Hacemos bien en tener en cuenta que cuando el Señor Jesús fue a la muerte, se puso a sí mismo, por así decirlo, bajo todo el peso del poder humano antagónico, y también bajo todo el poder de las tinieblas ejercido por Satanás, y aún más bajo todo el peso del juicio divino debido al pecado. De todo esto y a la resurrección fue levantado por el poder de Dios. Esto enfatiza muy claramente la grandeza del poder de Dios.

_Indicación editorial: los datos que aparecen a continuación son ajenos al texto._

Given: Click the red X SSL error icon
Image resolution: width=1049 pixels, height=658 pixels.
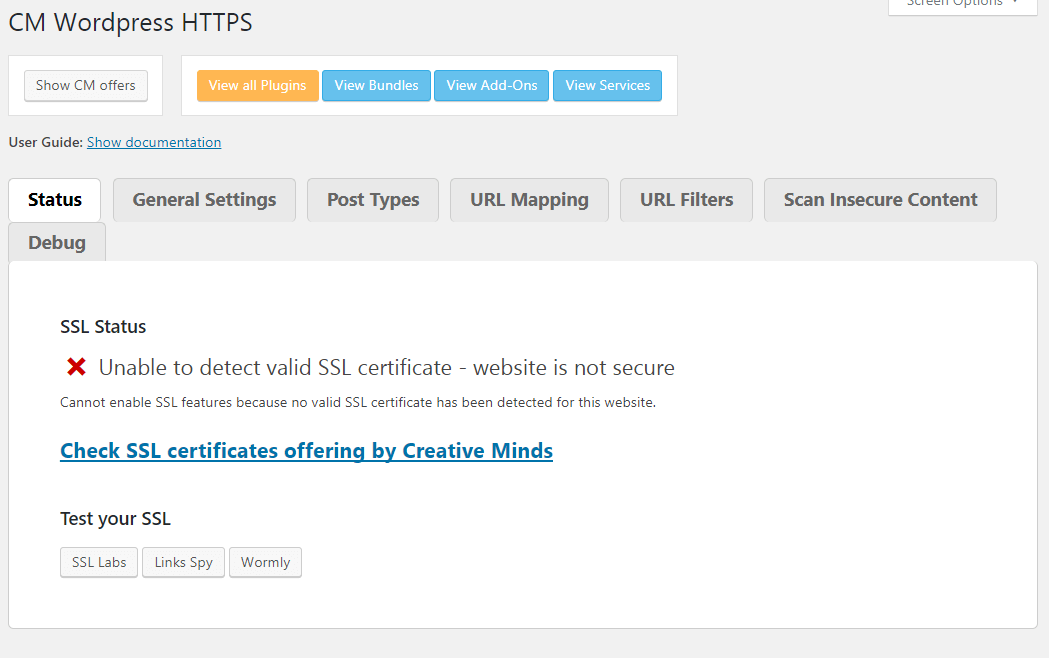Looking at the screenshot, I should coord(76,368).
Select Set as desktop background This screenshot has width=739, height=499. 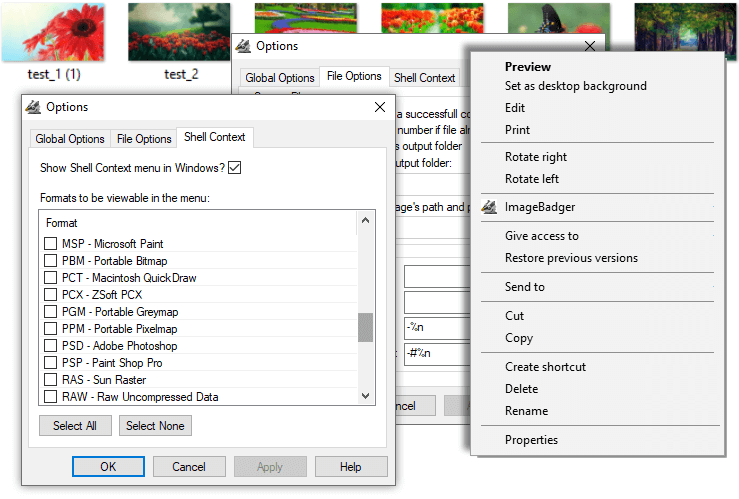(x=575, y=86)
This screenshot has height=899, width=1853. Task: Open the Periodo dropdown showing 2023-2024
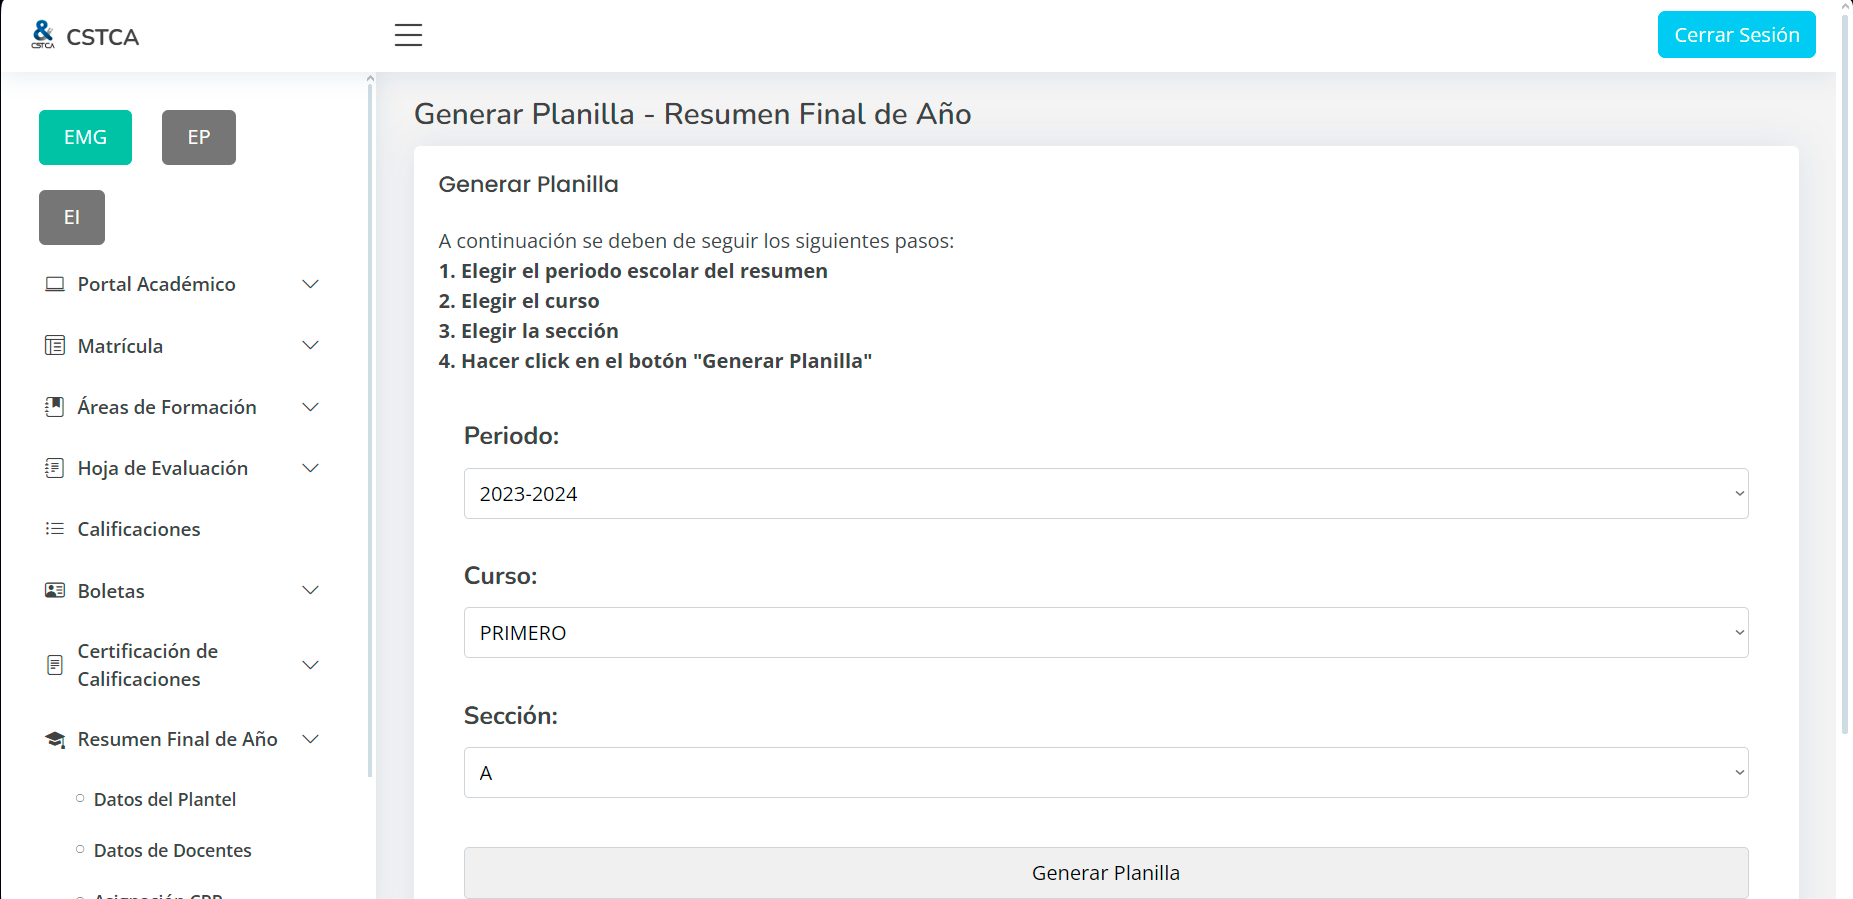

Pero además, tenemos que considerar todo aquello a lo que Él ha sido levantado, como se detalla en los versículos finales del capítulo 1. Aquí vemos una grandeza que es realmente insuperable. Se ha ido a los lugares celestiales y está sentado a la diestra de Dios; es decir, en el lugar de la administración suprema. En esa posición, Él está por encima de cualquier otro nombre y de todo otro poder, ya sea en esta era o en la venidera. Y no sólo por encima, sino “muy por encima”. No se puede establecer ninguna comparación entre ningún otro y Él. Todas las cosas son puestas bajo Sus pies, y Él es dado para ser Cabeza sobre todas las cosas. Todas estas cosas son hechos, aunque todavía no vemos todas las cosas sujetas a Él.
Hay en todo esto algo que nos concierne muy íntimamente. En ese lugar de extrema exaltación donde Él es Cabeza sobre todas las cosas, Él es Cabeza para la iglesia que es Su cuerpo. A esa iglesia pertenece todo verdadero creyente. Hay una gran diferencia entre el significado de estas dos preposiciones, que puede ser ilustrada por el caso de Adán, quien es “la figura del que había de venir” (Romanos 5:14). Adán fue creado para ser cabeza sobre todas las demás cosas creadas que llenaban el jardín, pero él era cabeza para Eva, quien era su cuerpo así como su esposa. La segunda jefatura es mucho más íntima y maravillosa que la primera.
Cristo no sólo es Cabeza sobre todas las cosas, sino que ha de llenar todas las cosas, de modo que todas las cosas han de tomar su carácter de Él. La iglesia es su cuerpo y, por consiguiente, su plenitud, el cuerpo en el que se expresa adecuadamente. Este pasaje evidentemente contempla a la iglesia en su aspecto más grande y amplio, como la suma total de los santos de esta dispensación; es decir, los santos clamaron entre la venida del Espíritu en el día de Pentecostés y la venida de nuevo del Señor Jesús.